In the current music climate, first-week sales are more important than ever—not so much as a predictor of future success, but a way for artists to claim a high “peaked at this spot on the charts” number, what with the cycle of promotion for 99.9% of cultural products screeching to a halt on said items’ release date. For two relatively high-profile releases in 2008, the test, then, became trying to find as many sales as possible during that first week so as to ensure a high-enough chart position for said acts to at least seem kind of relevant for a day or so. (Al Franken and Nicole Scherzinger, together at last!)

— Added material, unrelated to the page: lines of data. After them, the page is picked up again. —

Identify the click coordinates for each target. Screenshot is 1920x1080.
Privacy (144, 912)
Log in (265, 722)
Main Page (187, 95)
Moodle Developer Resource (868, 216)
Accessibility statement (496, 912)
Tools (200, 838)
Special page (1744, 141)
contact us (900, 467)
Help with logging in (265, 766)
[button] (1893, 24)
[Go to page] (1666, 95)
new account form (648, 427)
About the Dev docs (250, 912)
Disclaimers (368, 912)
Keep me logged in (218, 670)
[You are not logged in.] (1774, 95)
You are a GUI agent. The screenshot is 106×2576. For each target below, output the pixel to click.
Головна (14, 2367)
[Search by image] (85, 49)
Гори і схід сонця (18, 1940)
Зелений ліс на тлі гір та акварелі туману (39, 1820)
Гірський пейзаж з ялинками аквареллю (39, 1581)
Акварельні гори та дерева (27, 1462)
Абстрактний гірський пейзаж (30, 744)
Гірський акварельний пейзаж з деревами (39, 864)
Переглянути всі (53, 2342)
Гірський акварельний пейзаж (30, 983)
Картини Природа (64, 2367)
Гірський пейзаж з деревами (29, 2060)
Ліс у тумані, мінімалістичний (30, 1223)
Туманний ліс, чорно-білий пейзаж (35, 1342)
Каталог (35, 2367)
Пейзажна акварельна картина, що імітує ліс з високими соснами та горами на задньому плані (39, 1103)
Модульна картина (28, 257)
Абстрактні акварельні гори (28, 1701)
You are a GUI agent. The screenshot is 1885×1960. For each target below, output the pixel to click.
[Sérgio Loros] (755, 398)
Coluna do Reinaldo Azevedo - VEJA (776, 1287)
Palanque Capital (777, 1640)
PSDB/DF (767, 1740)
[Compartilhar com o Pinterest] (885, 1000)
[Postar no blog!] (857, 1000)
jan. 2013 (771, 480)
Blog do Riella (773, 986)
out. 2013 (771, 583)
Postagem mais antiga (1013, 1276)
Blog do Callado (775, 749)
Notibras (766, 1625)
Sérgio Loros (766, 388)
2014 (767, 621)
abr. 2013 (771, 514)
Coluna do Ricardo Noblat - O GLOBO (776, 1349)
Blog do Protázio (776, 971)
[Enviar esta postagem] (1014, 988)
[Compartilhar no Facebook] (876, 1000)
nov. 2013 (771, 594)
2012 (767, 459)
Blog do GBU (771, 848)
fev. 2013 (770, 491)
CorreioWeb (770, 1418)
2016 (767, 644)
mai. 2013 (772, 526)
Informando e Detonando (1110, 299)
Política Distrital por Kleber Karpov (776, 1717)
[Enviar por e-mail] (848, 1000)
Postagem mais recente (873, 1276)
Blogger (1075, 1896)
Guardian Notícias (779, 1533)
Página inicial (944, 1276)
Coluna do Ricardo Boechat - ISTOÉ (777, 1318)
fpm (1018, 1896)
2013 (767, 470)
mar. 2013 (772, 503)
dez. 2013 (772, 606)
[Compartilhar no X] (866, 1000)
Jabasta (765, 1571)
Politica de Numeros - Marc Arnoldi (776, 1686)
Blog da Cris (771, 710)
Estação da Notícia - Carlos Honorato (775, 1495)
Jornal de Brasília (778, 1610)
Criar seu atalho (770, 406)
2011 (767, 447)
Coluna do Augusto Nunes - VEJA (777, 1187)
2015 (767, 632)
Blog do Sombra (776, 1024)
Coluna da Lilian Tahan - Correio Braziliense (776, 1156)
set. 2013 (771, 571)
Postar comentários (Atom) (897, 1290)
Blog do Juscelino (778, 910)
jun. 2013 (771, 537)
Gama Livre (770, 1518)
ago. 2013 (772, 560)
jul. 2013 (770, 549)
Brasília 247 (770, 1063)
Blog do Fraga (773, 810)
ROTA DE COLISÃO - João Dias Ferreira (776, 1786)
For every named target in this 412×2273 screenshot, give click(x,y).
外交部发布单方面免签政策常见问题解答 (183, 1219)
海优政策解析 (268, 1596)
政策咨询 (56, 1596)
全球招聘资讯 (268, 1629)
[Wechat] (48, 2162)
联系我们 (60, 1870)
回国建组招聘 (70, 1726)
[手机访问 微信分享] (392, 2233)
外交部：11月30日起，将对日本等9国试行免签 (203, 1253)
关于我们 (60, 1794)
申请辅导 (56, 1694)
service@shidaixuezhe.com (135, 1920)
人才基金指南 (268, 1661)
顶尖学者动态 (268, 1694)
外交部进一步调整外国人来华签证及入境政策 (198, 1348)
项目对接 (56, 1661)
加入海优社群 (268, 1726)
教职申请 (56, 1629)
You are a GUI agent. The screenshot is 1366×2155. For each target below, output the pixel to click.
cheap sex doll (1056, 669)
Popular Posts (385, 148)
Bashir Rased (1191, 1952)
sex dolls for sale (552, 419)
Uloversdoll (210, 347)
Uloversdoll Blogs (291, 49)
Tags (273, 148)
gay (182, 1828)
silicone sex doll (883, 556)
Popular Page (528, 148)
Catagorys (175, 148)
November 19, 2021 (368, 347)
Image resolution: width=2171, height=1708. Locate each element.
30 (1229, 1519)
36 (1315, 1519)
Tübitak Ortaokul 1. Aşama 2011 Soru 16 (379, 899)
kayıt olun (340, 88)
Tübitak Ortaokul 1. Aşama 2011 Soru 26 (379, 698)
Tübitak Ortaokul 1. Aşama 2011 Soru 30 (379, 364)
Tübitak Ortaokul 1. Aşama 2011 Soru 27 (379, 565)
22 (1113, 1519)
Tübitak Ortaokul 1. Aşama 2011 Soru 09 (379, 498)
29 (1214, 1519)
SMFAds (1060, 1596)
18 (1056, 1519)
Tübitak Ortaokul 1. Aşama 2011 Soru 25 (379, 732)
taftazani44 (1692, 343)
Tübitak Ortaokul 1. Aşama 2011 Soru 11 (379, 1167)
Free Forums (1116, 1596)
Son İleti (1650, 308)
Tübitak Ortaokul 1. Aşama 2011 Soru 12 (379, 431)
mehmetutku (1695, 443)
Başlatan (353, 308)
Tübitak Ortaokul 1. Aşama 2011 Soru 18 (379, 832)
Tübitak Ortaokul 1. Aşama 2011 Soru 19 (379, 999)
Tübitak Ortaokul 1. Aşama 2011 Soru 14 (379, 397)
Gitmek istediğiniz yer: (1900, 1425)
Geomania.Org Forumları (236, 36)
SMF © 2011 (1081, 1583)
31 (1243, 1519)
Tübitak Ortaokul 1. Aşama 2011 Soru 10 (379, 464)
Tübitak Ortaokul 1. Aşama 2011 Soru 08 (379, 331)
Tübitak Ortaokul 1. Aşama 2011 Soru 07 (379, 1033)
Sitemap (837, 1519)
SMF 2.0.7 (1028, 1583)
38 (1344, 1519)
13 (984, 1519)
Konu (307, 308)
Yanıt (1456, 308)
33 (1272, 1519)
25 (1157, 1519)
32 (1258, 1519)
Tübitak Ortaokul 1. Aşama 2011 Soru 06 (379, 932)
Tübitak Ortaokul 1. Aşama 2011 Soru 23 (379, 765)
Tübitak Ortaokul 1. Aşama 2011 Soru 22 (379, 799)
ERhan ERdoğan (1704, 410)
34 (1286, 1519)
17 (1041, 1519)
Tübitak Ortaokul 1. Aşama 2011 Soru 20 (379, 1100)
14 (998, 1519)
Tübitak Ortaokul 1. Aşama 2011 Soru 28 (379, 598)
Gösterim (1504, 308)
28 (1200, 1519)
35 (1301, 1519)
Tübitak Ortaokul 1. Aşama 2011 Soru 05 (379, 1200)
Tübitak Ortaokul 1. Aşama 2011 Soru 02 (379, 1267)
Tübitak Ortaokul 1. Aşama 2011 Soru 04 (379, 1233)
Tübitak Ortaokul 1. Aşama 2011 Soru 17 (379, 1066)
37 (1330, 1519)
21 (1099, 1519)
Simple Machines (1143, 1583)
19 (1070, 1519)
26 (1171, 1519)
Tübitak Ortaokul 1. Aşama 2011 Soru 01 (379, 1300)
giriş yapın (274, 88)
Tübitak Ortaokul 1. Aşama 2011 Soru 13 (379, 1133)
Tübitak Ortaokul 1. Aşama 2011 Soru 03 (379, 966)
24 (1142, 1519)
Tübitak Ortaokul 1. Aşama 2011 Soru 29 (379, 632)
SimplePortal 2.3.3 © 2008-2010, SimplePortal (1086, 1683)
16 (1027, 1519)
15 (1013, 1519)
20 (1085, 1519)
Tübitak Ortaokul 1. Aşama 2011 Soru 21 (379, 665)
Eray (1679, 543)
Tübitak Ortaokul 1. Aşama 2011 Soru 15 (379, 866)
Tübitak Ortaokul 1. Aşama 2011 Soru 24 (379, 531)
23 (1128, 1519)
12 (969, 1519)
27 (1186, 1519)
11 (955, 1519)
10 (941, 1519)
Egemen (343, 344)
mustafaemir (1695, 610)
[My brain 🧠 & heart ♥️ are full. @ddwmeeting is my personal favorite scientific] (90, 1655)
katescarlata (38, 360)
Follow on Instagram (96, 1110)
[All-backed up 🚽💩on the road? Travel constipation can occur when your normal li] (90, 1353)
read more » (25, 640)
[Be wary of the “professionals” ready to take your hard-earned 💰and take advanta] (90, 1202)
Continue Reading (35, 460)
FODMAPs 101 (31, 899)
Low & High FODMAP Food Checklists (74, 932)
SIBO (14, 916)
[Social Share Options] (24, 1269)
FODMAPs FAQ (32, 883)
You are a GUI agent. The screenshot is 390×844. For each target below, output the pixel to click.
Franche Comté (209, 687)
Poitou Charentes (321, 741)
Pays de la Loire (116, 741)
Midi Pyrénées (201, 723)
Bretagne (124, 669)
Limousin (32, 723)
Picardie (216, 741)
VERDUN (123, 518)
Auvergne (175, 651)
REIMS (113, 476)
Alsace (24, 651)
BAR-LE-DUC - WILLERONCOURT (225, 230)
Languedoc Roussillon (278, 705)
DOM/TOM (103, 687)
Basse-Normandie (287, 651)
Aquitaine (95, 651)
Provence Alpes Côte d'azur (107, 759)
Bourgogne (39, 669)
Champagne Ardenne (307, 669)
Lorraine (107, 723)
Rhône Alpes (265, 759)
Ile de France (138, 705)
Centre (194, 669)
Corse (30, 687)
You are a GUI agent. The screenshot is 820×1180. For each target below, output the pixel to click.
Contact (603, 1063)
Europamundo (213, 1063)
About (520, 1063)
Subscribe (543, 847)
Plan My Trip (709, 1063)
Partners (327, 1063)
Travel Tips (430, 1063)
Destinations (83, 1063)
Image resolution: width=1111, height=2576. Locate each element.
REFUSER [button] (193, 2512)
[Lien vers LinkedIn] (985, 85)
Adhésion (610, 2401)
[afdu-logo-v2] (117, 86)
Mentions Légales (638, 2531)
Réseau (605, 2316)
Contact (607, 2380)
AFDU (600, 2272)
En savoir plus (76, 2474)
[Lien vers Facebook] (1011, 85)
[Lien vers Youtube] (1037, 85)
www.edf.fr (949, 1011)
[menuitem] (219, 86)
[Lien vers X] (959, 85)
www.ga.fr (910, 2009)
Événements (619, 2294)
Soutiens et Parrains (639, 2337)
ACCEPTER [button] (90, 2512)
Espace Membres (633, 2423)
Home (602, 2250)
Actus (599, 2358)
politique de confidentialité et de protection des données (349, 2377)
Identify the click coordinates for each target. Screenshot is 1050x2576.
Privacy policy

Slipknot was the first big-name act to get all huffy about recounting album sales this year, and it’s easy to see why; week one sales of All Hope Is Gone totaled around 239,000 copies. Which is good in this atrocious climate, and yet not, because that total brought them 13 copies short of the top spot of said week’s album charts. (The Game’s LAX beat it out.) A hunt through the discarded pizza boxes and basement couches of the masked Iowans’ fanbase ensued, and—what do you know?—about 1,250 extra sales were unearthed, which was more than enough to grab the No. 1 spot.
A few weeks later, the Pussycat Dolls took Slipknot’s concept and (unsurprisingly) made it slightly tawdrier and more pathetic. Despite the midriffs of Nicole Scherzinger and her handmaids being plastered all over Kingdom Come in the weeks leading up to the release of their sophomore effort Doll Domination, its chart debut was mired by nitpicking over whether or not it sold more albums than Kings Of Freaking Leon’s Only By The Night, and whether or not it would debut at No. 4 or No. 5. It won that battle, but lost the war; last week it sat at No. 132, and despite that 79,000 first-week total, it had only sold about 180,000 copies through that week’s chart date, while Kings Of Leon’s album had moved some 225,000 units in that time. Be careful what you wish for, indeed.